Find and copy each line of the listing below that has the word "agent" in it.

──────── EXERCISE INPUTS ────────

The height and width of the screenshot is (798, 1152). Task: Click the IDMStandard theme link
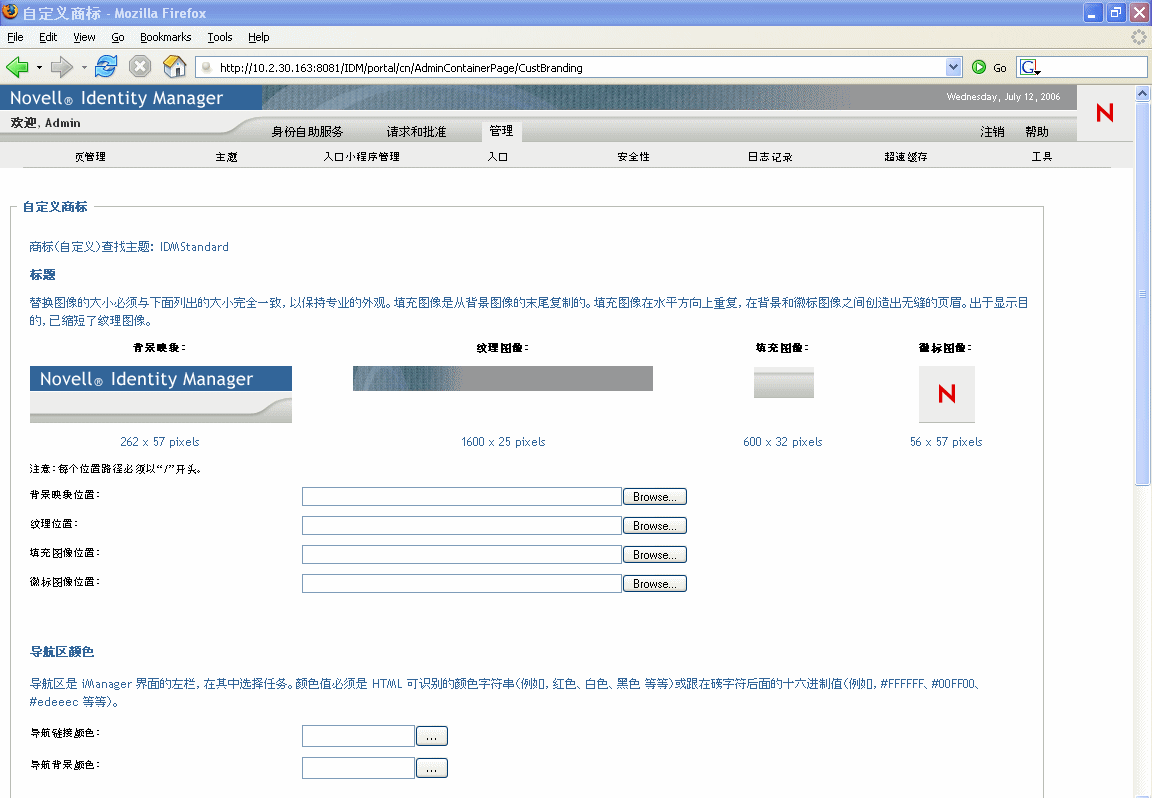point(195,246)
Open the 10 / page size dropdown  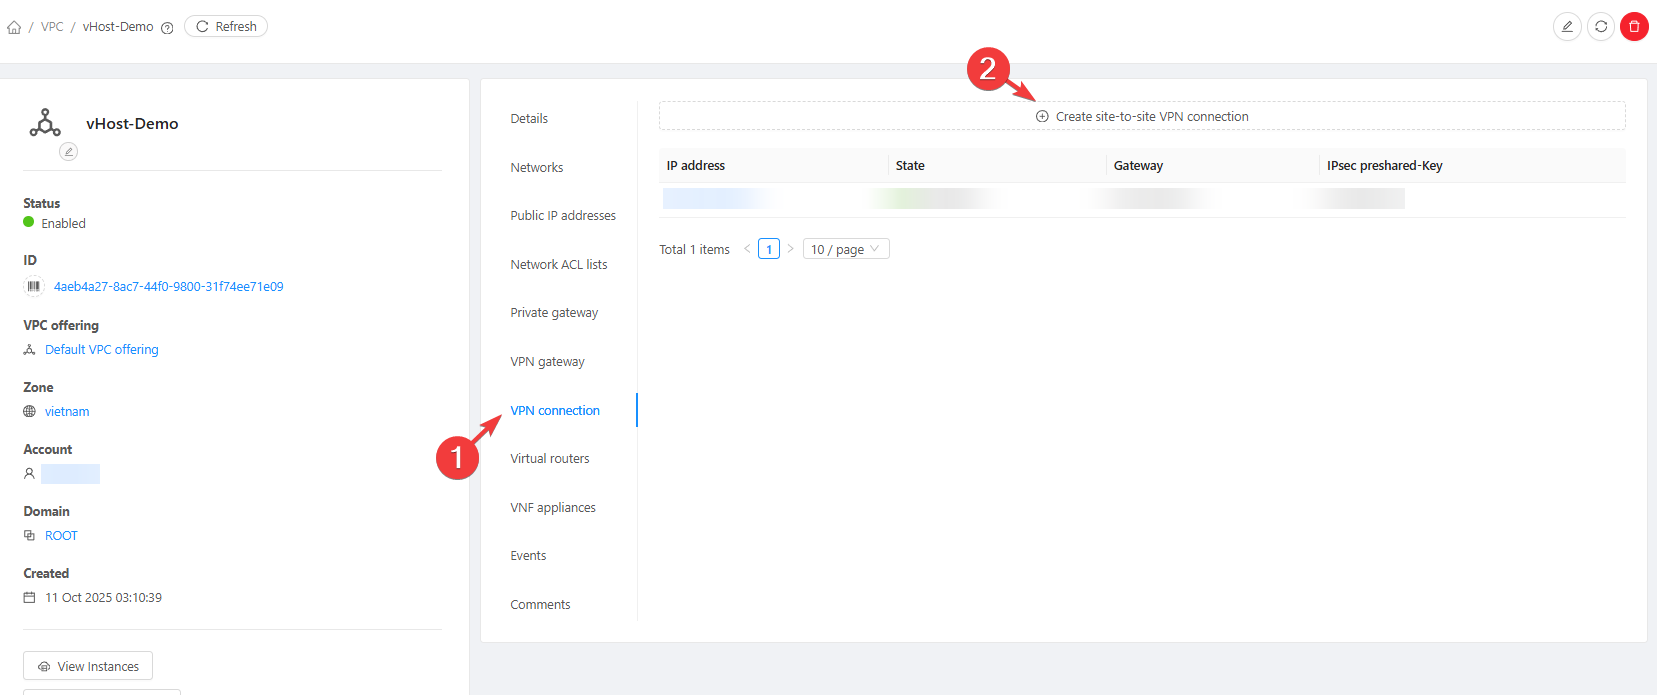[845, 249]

────────
──────── EXERCISE INPUTS ────────

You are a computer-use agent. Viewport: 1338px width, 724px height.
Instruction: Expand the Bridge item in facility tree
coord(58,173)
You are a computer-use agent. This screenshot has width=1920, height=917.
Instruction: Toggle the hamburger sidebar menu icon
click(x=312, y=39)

────────

- _EXPECTED ANSWER_
You are a computer-use agent. Viewport: 1338px width, 724px height.
You are a computer-use agent. This screenshot has width=1920, height=917.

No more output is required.